Entries on target coordinates

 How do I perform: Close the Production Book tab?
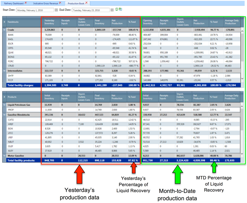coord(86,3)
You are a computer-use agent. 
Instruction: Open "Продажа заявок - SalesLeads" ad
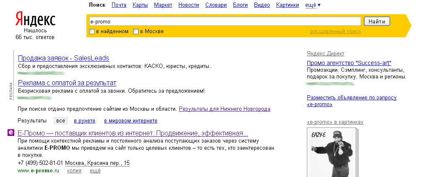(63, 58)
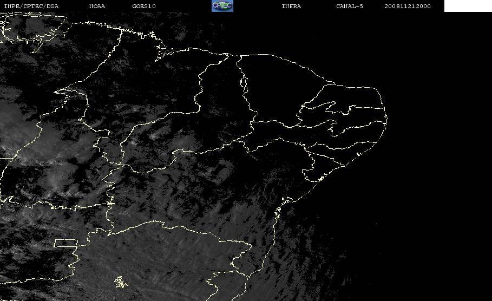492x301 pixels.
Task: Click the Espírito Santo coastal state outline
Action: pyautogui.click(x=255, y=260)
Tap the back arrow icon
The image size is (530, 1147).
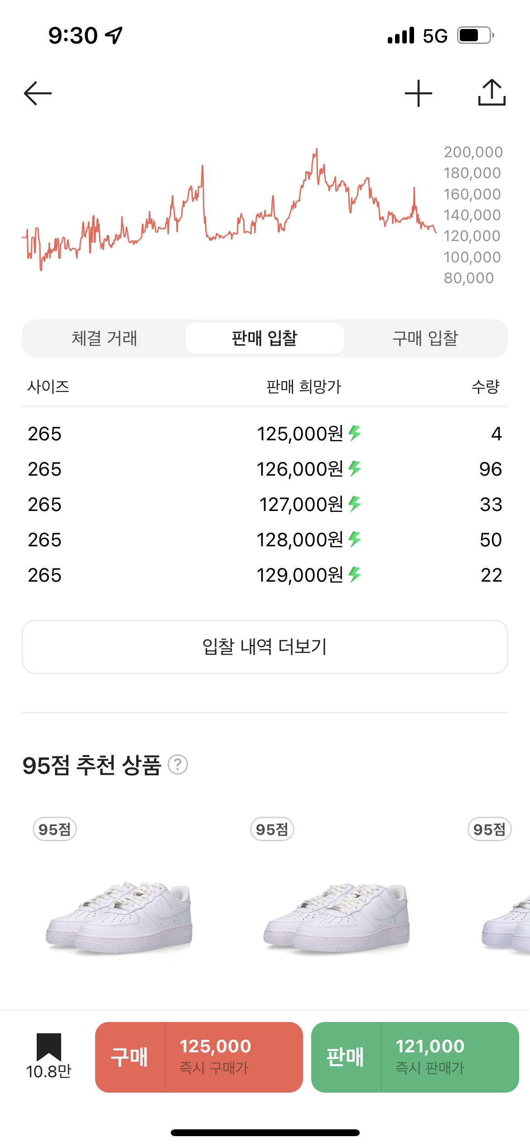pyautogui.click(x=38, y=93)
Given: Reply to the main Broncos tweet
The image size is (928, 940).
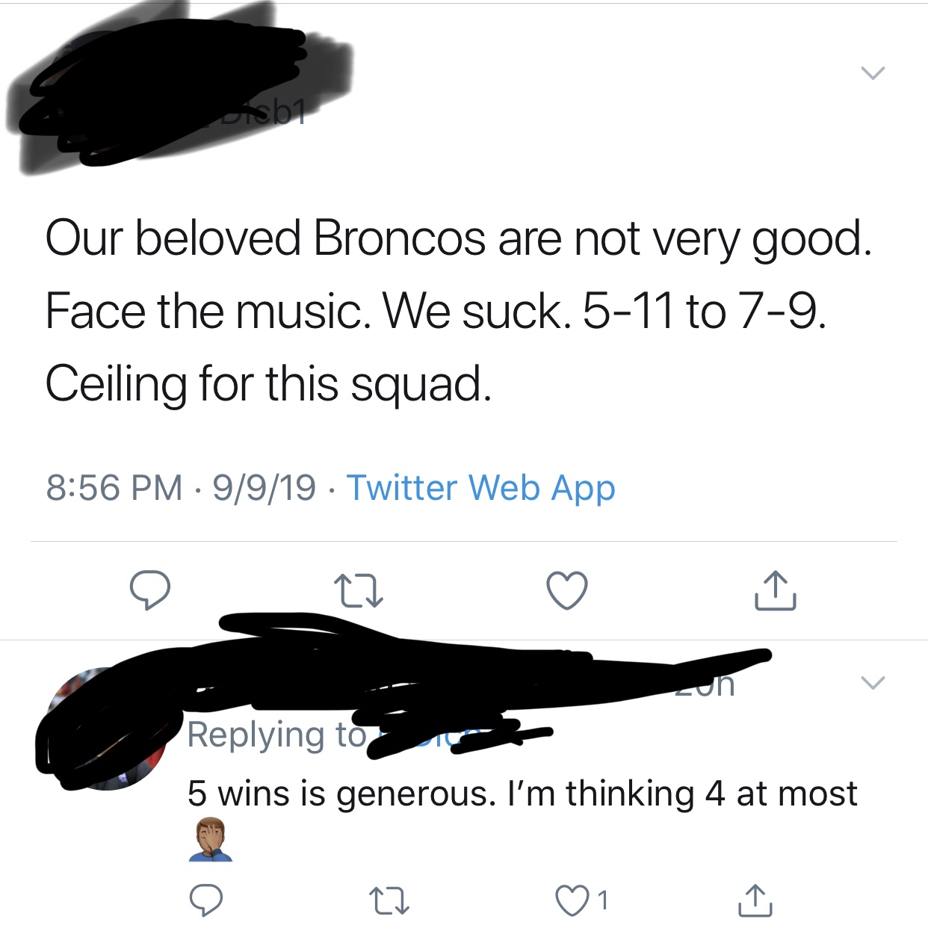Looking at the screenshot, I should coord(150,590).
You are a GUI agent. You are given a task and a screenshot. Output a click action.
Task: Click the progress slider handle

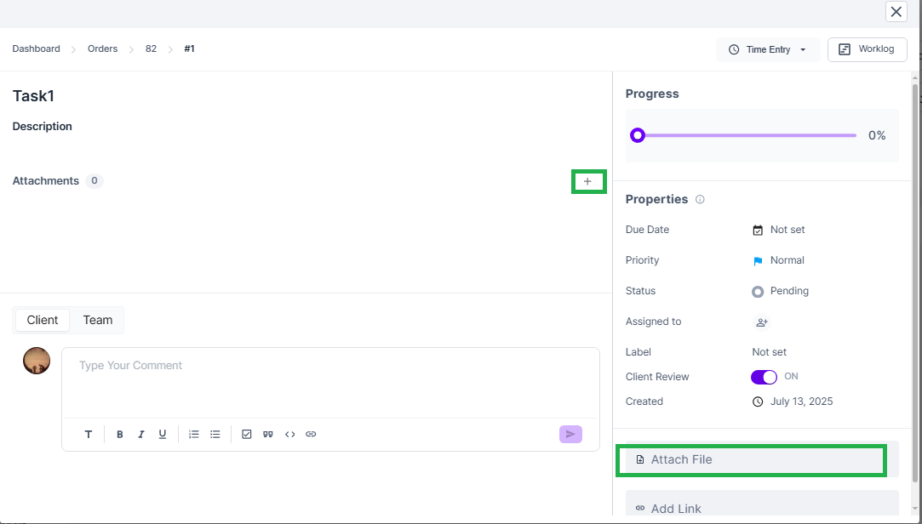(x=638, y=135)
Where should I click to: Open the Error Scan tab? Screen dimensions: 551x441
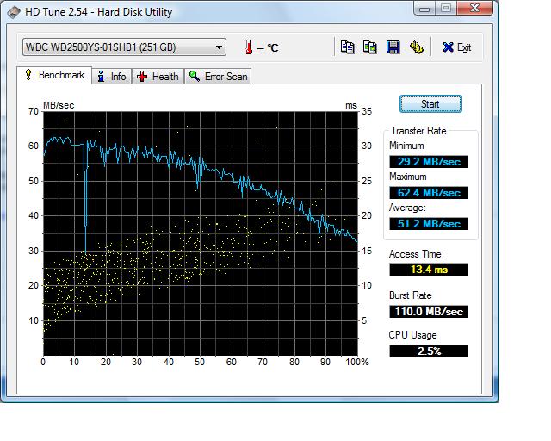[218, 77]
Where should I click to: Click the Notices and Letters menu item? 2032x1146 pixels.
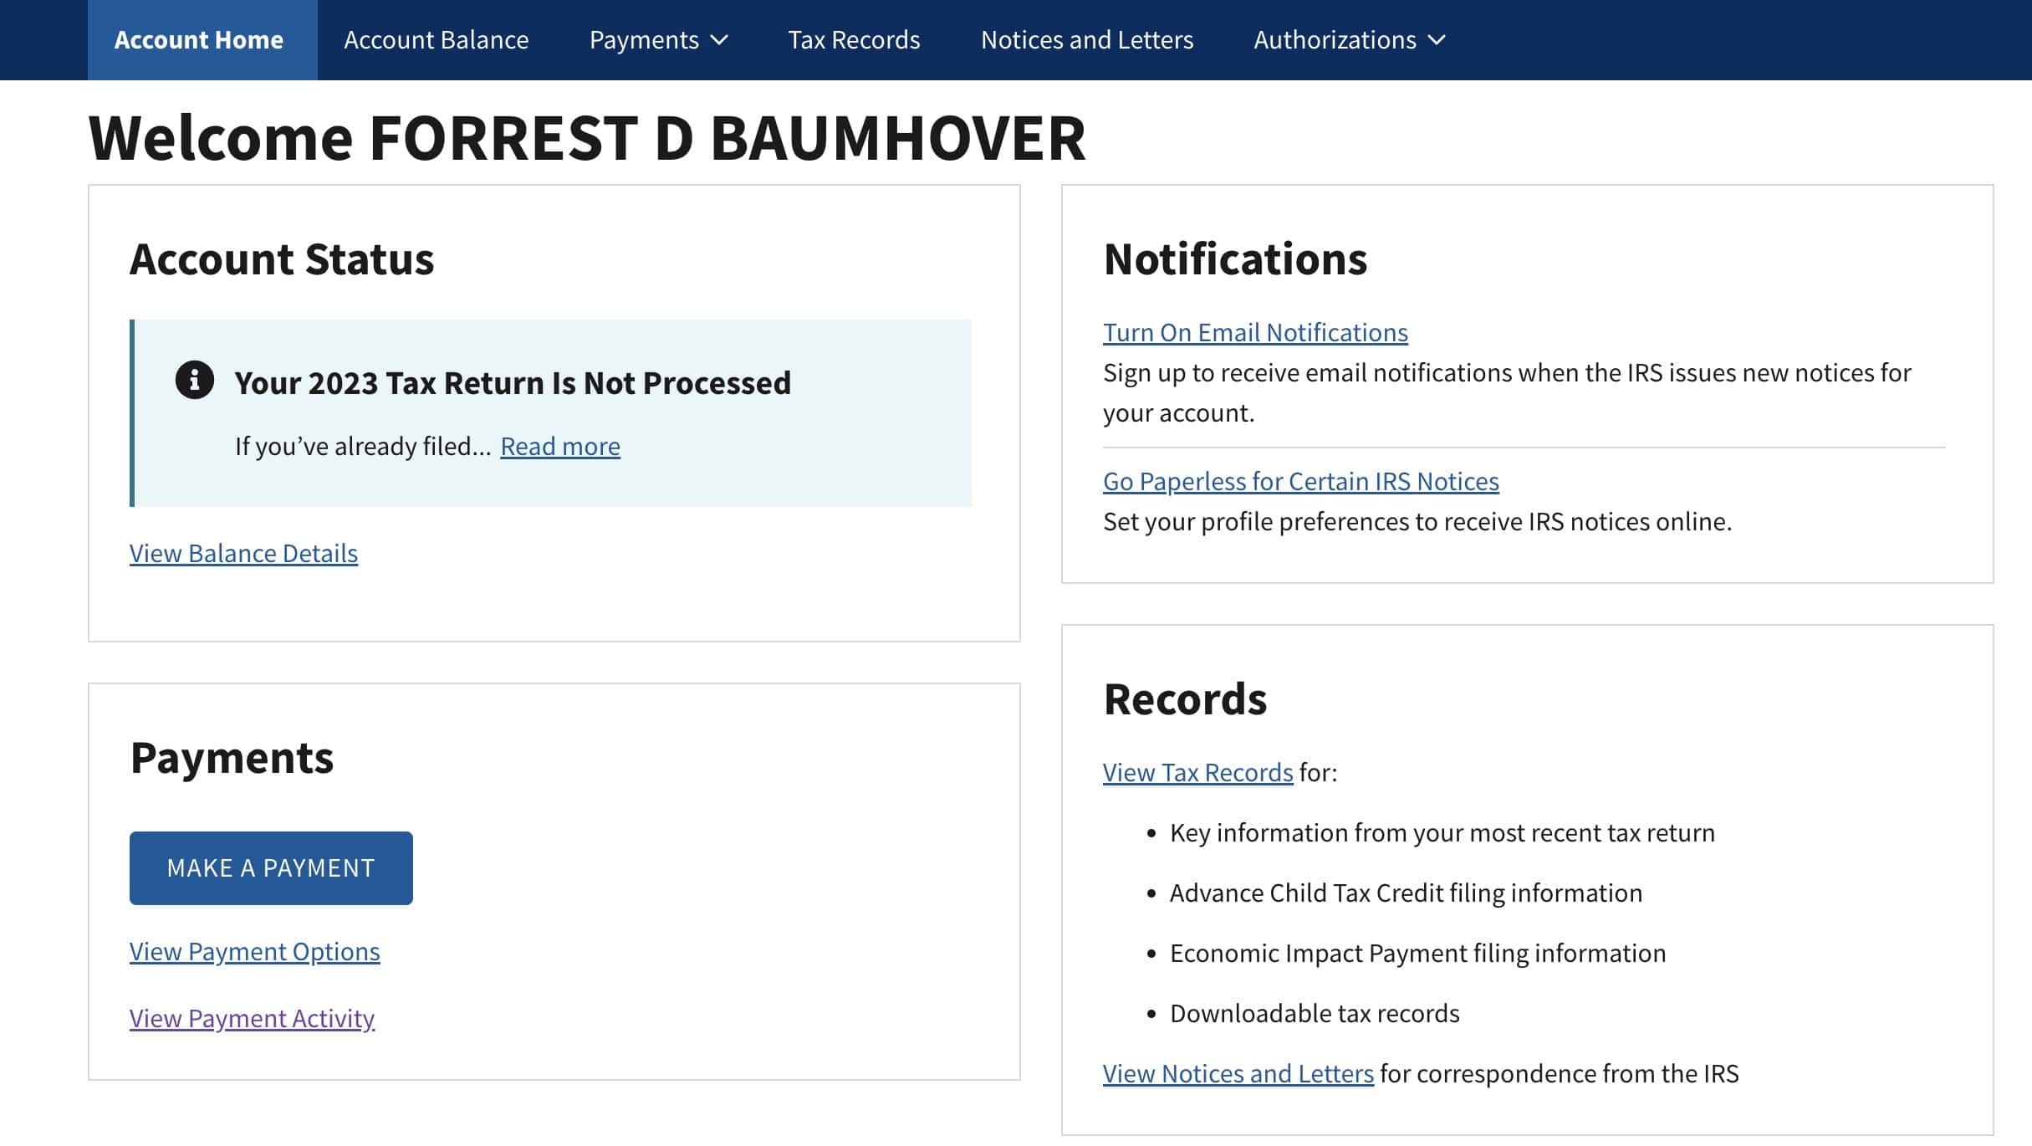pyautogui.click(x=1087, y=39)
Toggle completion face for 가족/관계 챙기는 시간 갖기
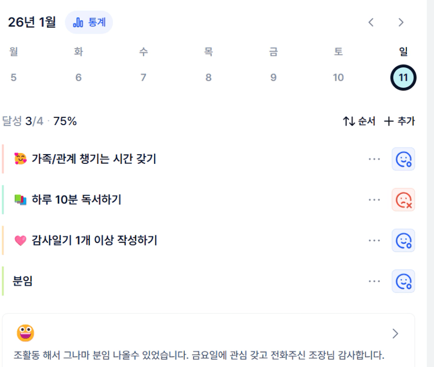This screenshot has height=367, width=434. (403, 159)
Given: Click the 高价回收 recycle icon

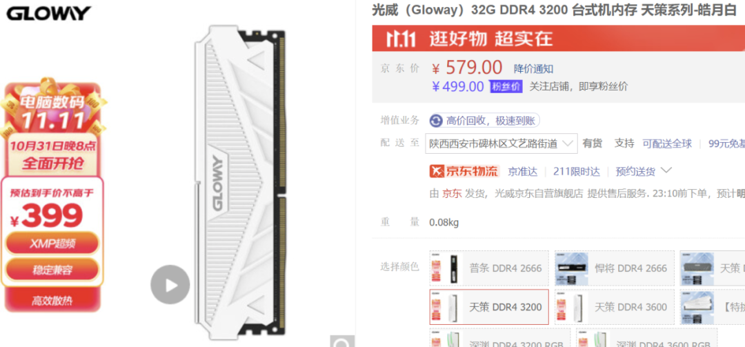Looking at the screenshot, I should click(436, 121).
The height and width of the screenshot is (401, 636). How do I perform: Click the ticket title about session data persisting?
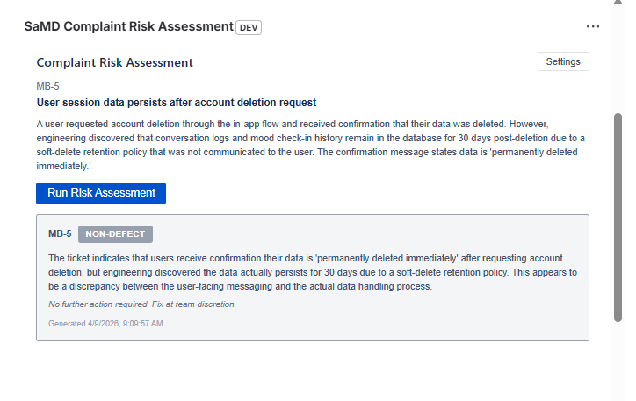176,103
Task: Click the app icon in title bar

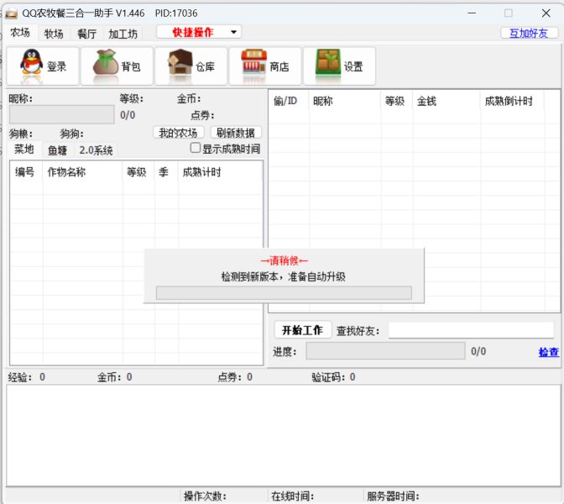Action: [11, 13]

◆ Exercise description: Rewrite the data above with "Where should I click to" switched to "Where do I click to" wherever it occurs and everything else left as is. Omit the pictures.

◆ Reply:
 How do I perform: Close the Production Book tab?
coord(86,3)
You are a computer-use agent. 
Instruction: Open "Продажа заявок - SalesLeads" ad
(63, 58)
492x301 pixels.
Task: Click the Espírito Santo coastal state outline
Action: pyautogui.click(x=255, y=260)
Tap the back arrow icon
The image size is (530, 1147).
pyautogui.click(x=38, y=93)
Given: Reply to the main Broncos tweet
The image size is (928, 940).
Looking at the screenshot, I should coord(150,590).
You are a GUI agent. You are given a task and a screenshot. Output a click action.
Task: Click the progress slider handle

(x=638, y=135)
Where do I click to: Open the Error Scan tab? Screen dimensions: 551x441
[218, 77]
Where do I click to: Click the Notices and Letters menu item? 2032x1146 pixels.
pyautogui.click(x=1087, y=39)
Toggle completion face for 가족/관계 챙기는 시간 갖기
This screenshot has height=367, width=434. (403, 159)
Given: Click the 高价回收 recycle icon

Looking at the screenshot, I should click(436, 121).
The height and width of the screenshot is (401, 636). How do I perform: Click the ticket title about session data persisting?
176,103
Task: Click the app icon in title bar

Action: [11, 13]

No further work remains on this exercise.